Exercise objective
The reply should contain each record below, returned exactly as given.

Available data
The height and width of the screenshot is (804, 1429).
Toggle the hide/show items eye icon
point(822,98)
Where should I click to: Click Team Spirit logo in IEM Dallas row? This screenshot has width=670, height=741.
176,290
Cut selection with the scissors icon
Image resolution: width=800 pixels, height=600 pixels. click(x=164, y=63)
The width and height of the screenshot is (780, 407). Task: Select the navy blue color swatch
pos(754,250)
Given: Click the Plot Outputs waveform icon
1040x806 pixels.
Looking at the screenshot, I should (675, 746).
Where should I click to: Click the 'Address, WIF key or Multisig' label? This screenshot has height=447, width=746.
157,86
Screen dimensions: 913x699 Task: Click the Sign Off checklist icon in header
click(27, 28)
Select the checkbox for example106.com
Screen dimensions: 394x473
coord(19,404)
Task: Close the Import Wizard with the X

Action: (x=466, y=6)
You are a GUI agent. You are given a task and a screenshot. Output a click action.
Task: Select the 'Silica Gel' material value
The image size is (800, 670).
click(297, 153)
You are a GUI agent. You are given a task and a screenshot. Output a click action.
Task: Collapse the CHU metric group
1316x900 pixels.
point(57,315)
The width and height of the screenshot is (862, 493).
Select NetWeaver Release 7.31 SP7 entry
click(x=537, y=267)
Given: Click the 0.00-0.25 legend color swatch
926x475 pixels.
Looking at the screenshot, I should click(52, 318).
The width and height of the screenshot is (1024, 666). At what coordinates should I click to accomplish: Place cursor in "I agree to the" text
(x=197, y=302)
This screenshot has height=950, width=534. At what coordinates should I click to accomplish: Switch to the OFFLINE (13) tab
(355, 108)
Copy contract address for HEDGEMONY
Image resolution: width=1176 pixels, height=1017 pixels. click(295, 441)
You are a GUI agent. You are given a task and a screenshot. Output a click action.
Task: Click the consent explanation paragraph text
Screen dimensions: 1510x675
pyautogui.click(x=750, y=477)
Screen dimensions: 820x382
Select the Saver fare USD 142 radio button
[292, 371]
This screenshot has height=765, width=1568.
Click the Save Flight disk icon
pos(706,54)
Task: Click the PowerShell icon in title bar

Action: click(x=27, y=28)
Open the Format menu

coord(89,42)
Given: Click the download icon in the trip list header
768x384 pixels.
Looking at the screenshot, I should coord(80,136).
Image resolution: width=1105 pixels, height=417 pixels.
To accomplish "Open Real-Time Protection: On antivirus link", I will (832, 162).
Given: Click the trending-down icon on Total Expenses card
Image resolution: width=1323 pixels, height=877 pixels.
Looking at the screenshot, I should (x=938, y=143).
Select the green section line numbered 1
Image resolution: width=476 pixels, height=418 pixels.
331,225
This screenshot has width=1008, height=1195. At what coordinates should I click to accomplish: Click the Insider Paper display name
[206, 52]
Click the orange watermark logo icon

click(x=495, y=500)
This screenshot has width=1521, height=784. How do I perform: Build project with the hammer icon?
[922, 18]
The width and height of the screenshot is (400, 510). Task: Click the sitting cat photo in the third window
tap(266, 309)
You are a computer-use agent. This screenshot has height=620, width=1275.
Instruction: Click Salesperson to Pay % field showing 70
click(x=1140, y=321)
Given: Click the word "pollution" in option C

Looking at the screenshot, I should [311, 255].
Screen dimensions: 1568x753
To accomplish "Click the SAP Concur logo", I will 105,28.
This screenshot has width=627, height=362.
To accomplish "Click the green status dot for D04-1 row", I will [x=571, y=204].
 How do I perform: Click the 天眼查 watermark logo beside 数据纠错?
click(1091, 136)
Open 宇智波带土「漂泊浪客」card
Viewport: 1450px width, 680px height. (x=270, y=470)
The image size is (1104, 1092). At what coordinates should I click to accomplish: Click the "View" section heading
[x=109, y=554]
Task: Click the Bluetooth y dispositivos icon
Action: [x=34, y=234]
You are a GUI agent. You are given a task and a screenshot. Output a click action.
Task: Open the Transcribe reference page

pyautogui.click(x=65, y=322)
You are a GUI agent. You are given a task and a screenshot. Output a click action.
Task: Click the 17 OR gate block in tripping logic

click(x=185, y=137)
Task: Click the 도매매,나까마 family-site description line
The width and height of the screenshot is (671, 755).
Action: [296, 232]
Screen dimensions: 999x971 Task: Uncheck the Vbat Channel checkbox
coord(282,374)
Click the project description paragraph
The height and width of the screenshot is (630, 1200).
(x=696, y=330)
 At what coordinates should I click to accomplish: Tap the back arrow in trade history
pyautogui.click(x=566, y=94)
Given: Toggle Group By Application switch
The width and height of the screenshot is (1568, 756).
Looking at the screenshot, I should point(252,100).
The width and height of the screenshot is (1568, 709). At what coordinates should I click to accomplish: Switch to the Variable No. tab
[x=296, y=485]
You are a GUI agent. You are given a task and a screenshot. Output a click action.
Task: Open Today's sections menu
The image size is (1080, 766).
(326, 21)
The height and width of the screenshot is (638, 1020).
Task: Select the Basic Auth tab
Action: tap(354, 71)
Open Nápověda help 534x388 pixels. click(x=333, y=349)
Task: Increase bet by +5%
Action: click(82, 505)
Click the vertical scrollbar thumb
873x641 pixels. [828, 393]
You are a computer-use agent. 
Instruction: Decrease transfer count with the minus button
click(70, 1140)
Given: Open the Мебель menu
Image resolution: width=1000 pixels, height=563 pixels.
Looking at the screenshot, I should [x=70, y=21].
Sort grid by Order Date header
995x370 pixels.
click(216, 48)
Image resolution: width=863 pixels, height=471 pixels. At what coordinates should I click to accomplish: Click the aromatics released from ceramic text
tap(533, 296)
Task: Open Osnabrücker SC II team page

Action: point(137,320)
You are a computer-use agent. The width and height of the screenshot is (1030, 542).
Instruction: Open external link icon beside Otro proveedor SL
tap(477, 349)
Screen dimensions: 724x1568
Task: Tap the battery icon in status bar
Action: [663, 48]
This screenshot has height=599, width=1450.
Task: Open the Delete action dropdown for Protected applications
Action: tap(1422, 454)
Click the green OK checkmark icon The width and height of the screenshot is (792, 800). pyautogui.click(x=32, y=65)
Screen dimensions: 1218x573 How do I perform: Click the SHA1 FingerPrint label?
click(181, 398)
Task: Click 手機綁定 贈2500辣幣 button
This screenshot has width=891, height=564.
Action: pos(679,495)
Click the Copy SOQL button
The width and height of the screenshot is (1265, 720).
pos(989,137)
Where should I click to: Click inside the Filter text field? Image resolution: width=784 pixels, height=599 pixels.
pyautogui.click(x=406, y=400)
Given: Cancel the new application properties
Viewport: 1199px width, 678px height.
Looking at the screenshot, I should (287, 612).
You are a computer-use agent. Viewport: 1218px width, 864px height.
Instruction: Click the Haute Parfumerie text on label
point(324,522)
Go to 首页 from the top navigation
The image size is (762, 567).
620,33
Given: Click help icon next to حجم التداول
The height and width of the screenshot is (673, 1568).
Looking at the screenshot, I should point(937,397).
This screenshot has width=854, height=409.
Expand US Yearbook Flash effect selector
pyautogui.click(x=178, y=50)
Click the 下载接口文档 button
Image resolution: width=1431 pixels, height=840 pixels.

Written response
The height and width of the screenshot is (804, 1429).
Toggle the hide/show items eye icon
point(822,98)
Where should I click to: Click Team Spirit logo in IEM Dallas row? This screenshot has width=670, height=741.
176,290
Cut selection with the scissors icon
Image resolution: width=800 pixels, height=600 pixels. click(x=164, y=63)
The width and height of the screenshot is (780, 407). Task: Select the navy blue color swatch
pos(754,250)
Given: Click the Plot Outputs waveform icon
1040x806 pixels.
Looking at the screenshot, I should (675, 746).
Where should I click to: Click the 'Address, WIF key or Multisig' label? This screenshot has height=447, width=746.
157,86
Screen dimensions: 913x699 Task: Click the Sign Off checklist icon in header
click(27, 28)
Select the checkbox for example106.com
Screen dimensions: 394x473
coord(19,404)
Task: Close the Import Wizard with the X

Action: (x=466, y=6)
You are a GUI agent. You are given a task and a screenshot. Output a click action.
Task: Select the 'Silica Gel' material value
The image size is (800, 670).
click(297, 153)
You are a GUI agent. You are given a task and a screenshot. Output a click action.
Task: Collapse the CHU metric group
1316x900 pixels.
point(57,315)
The width and height of the screenshot is (862, 493).
Select NetWeaver Release 7.31 SP7 entry
click(x=537, y=267)
Given: Click the 0.00-0.25 legend color swatch
926x475 pixels.
Looking at the screenshot, I should click(52, 318).
The width and height of the screenshot is (1024, 666). At what coordinates should I click to accomplish: Place cursor in "I agree to the" text
(x=197, y=302)
This screenshot has height=950, width=534. At what coordinates should I click to accomplish: Switch to the OFFLINE (13) tab
(355, 108)
Copy contract address for HEDGEMONY
Image resolution: width=1176 pixels, height=1017 pixels. click(295, 441)
You are a GUI agent. You are given a task and a screenshot. Output a click action.
Task: Click the consent explanation paragraph text
Screen dimensions: 1510x675
pyautogui.click(x=750, y=477)
Screen dimensions: 820x382
Select the Saver fare USD 142 radio button
[292, 371]
This screenshot has height=765, width=1568.
Click the Save Flight disk icon
pos(706,54)
Task: Click the PowerShell icon in title bar

Action: click(x=27, y=28)
Open the Format menu

coord(89,42)
Given: Click the download icon in the trip list header
768x384 pixels.
Looking at the screenshot, I should coord(80,136).
Image resolution: width=1105 pixels, height=417 pixels.
To accomplish "Open Real-Time Protection: On antivirus link", I will (832, 162).
Given: Click the trending-down icon on Total Expenses card
Image resolution: width=1323 pixels, height=877 pixels.
Looking at the screenshot, I should (x=938, y=143).
Select the green section line numbered 1
Image resolution: width=476 pixels, height=418 pixels.
331,225
This screenshot has width=1008, height=1195. At what coordinates should I click to accomplish: Click the Insider Paper display name
[206, 52]
Click the orange watermark logo icon

click(x=495, y=500)
This screenshot has width=1521, height=784. How do I perform: Build project with the hammer icon?
[922, 18]
The width and height of the screenshot is (400, 510). Task: Click the sitting cat photo in the third window
tap(266, 309)
You are a computer-use agent. This screenshot has height=620, width=1275.
Instruction: Click Salesperson to Pay % field showing 70
click(x=1140, y=321)
Given: Click the word "pollution" in option C

Looking at the screenshot, I should [311, 255].
Screen dimensions: 1568x753
To accomplish "Click the SAP Concur logo", I will 105,28.
This screenshot has width=627, height=362.
To accomplish "Click the green status dot for D04-1 row", I will [x=571, y=204].
 How do I perform: Click the 天眼查 watermark logo beside 数据纠错?
click(1091, 136)
Open 宇智波带土「漂泊浪客」card
Viewport: 1450px width, 680px height. (x=270, y=470)
The image size is (1104, 1092). At what coordinates should I click to accomplish: Click the "View" section heading
[x=109, y=554]
Task: Click the Bluetooth y dispositivos icon
Action: [x=34, y=234]
You are a GUI agent. You are given a task and a screenshot. Output a click action.
Task: Open the Transcribe reference page

pyautogui.click(x=65, y=322)
You are a GUI agent. You are given a task and a screenshot. Output a click action.
Task: Click the 17 OR gate block in tripping logic

click(x=185, y=137)
Task: Click the 도매매,나까마 family-site description line
The width and height of the screenshot is (671, 755).
Action: [296, 232]
Screen dimensions: 999x971 Task: Uncheck the Vbat Channel checkbox
coord(282,374)
Click the project description paragraph
The height and width of the screenshot is (630, 1200).
(x=696, y=330)
 At what coordinates should I click to accomplish: Tap the back arrow in trade history
pyautogui.click(x=566, y=94)
Given: Toggle Group By Application switch
The width and height of the screenshot is (1568, 756).
Looking at the screenshot, I should point(252,100).
The width and height of the screenshot is (1568, 709). At what coordinates should I click to accomplish: Switch to the Variable No. tab
[x=296, y=485]
You are a GUI agent. You are given a task and a screenshot. Output a click action.
Task: Open Today's sections menu
The image size is (1080, 766).
(326, 21)
The height and width of the screenshot is (638, 1020).
Task: Select the Basic Auth tab
Action: tap(354, 71)
Open Nápověda help 534x388 pixels. click(x=333, y=349)
Task: Increase bet by +5%
Action: click(82, 505)
Click the vertical scrollbar thumb
873x641 pixels. [828, 393]
You are a computer-use agent. 
Instruction: Decrease transfer count with the minus button
click(70, 1140)
Given: Open the Мебель menu
Image resolution: width=1000 pixels, height=563 pixels.
Looking at the screenshot, I should [x=70, y=21].
Sort grid by Order Date header
995x370 pixels.
click(216, 48)
Image resolution: width=863 pixels, height=471 pixels. At what coordinates should I click to accomplish: Click the aromatics released from ceramic text
tap(533, 296)
Task: Open Osnabrücker SC II team page

Action: point(137,320)
You are a computer-use agent. The width and height of the screenshot is (1030, 542).
Instruction: Open external link icon beside Otro proveedor SL
tap(477, 349)
Screen dimensions: 724x1568
Task: Tap the battery icon in status bar
Action: [663, 48]
This screenshot has height=599, width=1450.
Task: Open the Delete action dropdown for Protected applications
Action: tap(1422, 454)
Click the green OK checkmark icon The width and height of the screenshot is (792, 800). pyautogui.click(x=32, y=65)
Screen dimensions: 1218x573 How do I perform: Click the SHA1 FingerPrint label?
click(181, 398)
Task: Click 手機綁定 贈2500辣幣 button
This screenshot has width=891, height=564.
Action: pos(679,495)
Click the Copy SOQL button
The width and height of the screenshot is (1265, 720).
pos(989,137)
Where should I click to: Click inside the Filter text field? Image resolution: width=784 pixels, height=599 pixels.
pyautogui.click(x=406, y=400)
Given: Cancel the new application properties
Viewport: 1199px width, 678px height.
Looking at the screenshot, I should (287, 612).
You are a computer-use agent. Viewport: 1218px width, 864px height.
Instruction: Click the Haute Parfumerie text on label
point(324,522)
Go to 首页 from the top navigation
The image size is (762, 567).
620,33
Given: Click help icon next to حجم التداول
The height and width of the screenshot is (673, 1568).
Looking at the screenshot, I should point(937,397).
This screenshot has width=854, height=409.
Expand US Yearbook Flash effect selector
pyautogui.click(x=178, y=50)
Click the 下载接口文档 button
Image resolution: width=1431 pixels, height=840 pixels.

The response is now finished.